Figure 6: Text File Import Window

  • Input File: After opening the Import Text window, select a file by clicking on the Browse button, which allows you to navigate your file system.

    You must specify how a file is delimited in order to properly import the file. If the wrong delimiter is specified, a warning message will indicate the file may be using a different delimiter.

    The dataset name may be given at this time. This name will be applied to both the dataset node as well as the spreadsheet viewer node. The spreadsheet and parent node can be renamed after import.

    If the text file has a row label column, that column can be specified, or generic row labels can be created. A row label is generally a sample name or information to identify a row and not generally used for analysis. If a text file is imported with the wrong column specified for row labels this can be changed by using the Spreadsheet Editor (see Editing the Row Label Header and Row Labels) without needing to re-import the file. The default is to use the first column of data as row labels.

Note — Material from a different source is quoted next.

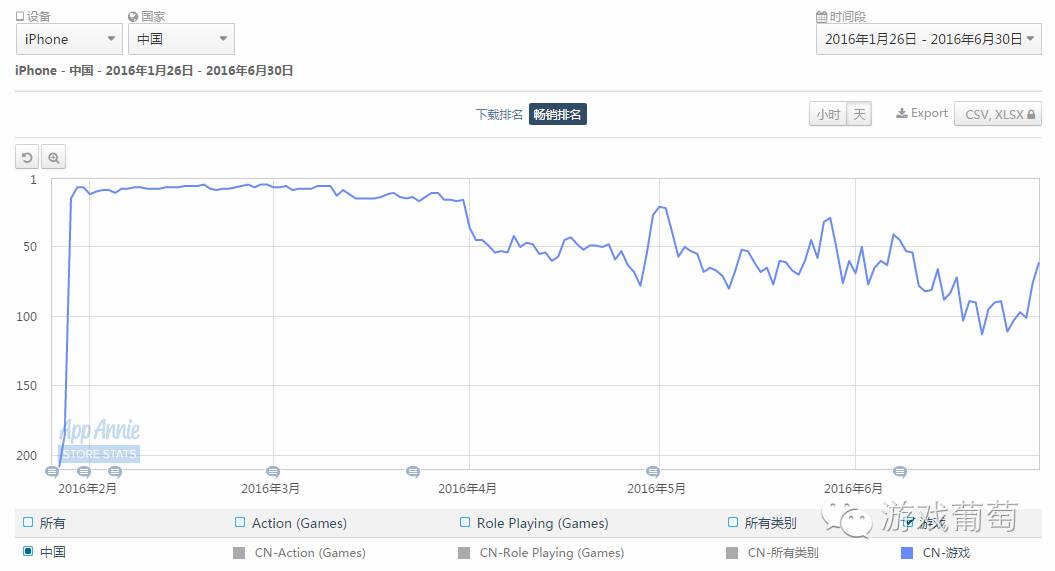This screenshot has width=1055, height=571.
Task: Open the comment marker just before 2016年4月
Action: tap(412, 471)
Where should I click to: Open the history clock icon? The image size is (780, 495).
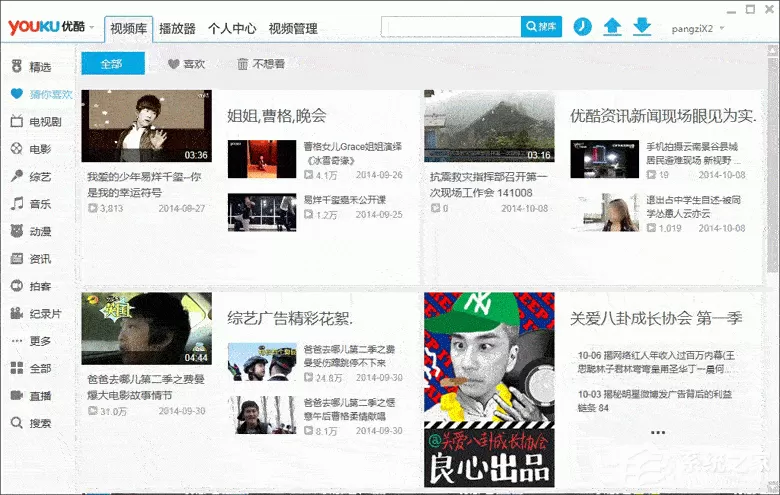[x=583, y=26]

  • Advanced Options: The Advanced Options Tab allows you to specify a custom encoding list for missing data if your text file uses different characters besides an empty field, period, comma, ?,  - (dash) or  --- (three dashes). In the custom encoding box, enter a whitespace delimited list of missing value encodings. This list will overwrite the built-in missing encoding list except for the empty field.

    [Picture]
    Figure 7: Text File Import Window - Advanced Options

    If genotype data exists in the text file you can specify whether or not the program should read the data as genotypic. If you un-check the “Read Genotypic Data” box then all genotype data will be read as categorical. The allele delimiter character can be specified by choosing from the drop-down menu or by choosing “Other ->” and indicating the character in the text box to the right of the menu. If there are non-genotype fields that have an underscore in the field, these columns will be read as genotypic. These columns can be changed to categorical using the spreadsheet editor after the file is imported into the project. The default behavior is to read all fields containing an underscore as genotype data. Columns with all missing values can be encoded as Genotypic by checking “Encode columns with all missing data as genotypic.”

    Header lines can be skipped by checking the “Skip” box and selecting the number of rows to skip. The default is to not skip any header lines.

    The Base numeric type default is Boolean. This means that if a column of all 0’s was detected, it would be encoded as Boolean. You can also choose Integer, Single or Double precision float for the default type. There is also an option to encode real columns with single precision floats (as opposed to double precision). The values would then be stored in 4 bytes rather than 8 bytes.